On March 6, the USDA approved a request from Washington State to allow meal service during school closures and on March 7, the department did the same for California.

"During an unexpected school closure, schools can leverage their participation in one of USDA's summer meal programs to provide meals at no cost to students. Under normal circumstances, those meals must be served in a group setting. However, in a public health emergency, the law allows USDA the authority to waive the group setting meal requirement, which is vital during a social distancing situation," reads a March 10 announcement from the USDA. "As always, states may request waivers of other program requirements, as needed, and those will be considered on a case-by-case basis."

"If schools are closed, we are going to do our very best to make sure kids are fed," said Sonny Perdue, U.S. Secretary of Agriculture at a conference that day.

Since then, select school systems have made commitments to continue food services while closed, such as the Los Angeles Unified School District and the San Diego Unified School District. The two districts serve more than 750,000 students combined and will be closed as of March 16. 

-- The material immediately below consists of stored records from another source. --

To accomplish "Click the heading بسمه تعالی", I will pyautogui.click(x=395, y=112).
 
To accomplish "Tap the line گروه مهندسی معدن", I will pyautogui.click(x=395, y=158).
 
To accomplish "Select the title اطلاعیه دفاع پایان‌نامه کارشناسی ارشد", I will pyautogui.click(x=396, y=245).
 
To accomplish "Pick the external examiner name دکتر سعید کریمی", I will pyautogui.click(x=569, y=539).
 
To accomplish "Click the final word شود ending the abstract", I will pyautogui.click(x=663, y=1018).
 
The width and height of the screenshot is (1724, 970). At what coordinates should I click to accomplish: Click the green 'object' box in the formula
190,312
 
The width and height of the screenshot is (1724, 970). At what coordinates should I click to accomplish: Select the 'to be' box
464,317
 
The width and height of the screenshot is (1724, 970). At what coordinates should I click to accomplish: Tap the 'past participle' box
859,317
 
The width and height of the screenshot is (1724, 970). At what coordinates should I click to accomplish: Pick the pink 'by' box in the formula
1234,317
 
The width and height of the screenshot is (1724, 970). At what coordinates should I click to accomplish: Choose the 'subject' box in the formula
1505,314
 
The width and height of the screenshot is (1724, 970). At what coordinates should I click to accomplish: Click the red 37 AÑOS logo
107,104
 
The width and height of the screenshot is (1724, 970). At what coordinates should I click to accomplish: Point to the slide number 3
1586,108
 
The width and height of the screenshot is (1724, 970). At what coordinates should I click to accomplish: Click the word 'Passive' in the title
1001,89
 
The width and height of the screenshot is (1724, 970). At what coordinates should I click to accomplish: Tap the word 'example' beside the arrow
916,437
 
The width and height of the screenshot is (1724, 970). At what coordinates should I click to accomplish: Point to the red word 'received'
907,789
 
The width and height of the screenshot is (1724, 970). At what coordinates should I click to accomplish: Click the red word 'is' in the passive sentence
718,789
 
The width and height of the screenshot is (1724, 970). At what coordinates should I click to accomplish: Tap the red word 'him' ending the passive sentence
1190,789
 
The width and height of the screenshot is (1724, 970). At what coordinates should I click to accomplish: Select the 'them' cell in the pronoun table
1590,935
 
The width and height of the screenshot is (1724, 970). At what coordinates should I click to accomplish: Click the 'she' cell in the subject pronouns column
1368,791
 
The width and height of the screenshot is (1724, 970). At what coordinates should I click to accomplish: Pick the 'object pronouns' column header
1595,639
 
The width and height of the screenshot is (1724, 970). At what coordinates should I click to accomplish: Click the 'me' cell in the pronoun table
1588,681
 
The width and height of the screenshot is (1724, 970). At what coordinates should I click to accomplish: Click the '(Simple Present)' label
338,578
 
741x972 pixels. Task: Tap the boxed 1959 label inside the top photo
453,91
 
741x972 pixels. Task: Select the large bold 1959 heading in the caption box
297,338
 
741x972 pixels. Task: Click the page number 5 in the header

"Later today, we will be providing students, parents and staff with more information on our plans to continue providing learning opportunities for students during the closure," reads a joint statement from Superintendent Austin Beutner of LA and Superintendent Cindy Marten of San Diego which was sent to CNBC Make It. "We have also directed staff at both districts to prepare to continue providing nutrition and other supports through family resource facilities."

In Seattle, schools have embraced drive-through food programs where families can pick up meals without leaving their cars. 

Joel Berg, CEO of the non-profit Hunger Free America, is skeptical that these programs will go far enough. He hopes that the Supplemental Nutrition Assistance Program (previously referred to as "food stamps") gets additional funding, particularly in light of the Trump Administration's decision to limit eligibility and cut nearly 700,000 people from the program.

On March 13, the House sent a coronavirus relief bill to the Senate, which includes increased funding for SNAP. 

"I hope even without congressional action, cooler heads will prevail and be able to say, 'You know, we may disagree over long-term ideology, but for goodness sake in a crisis like this, just get the people food," Berg says.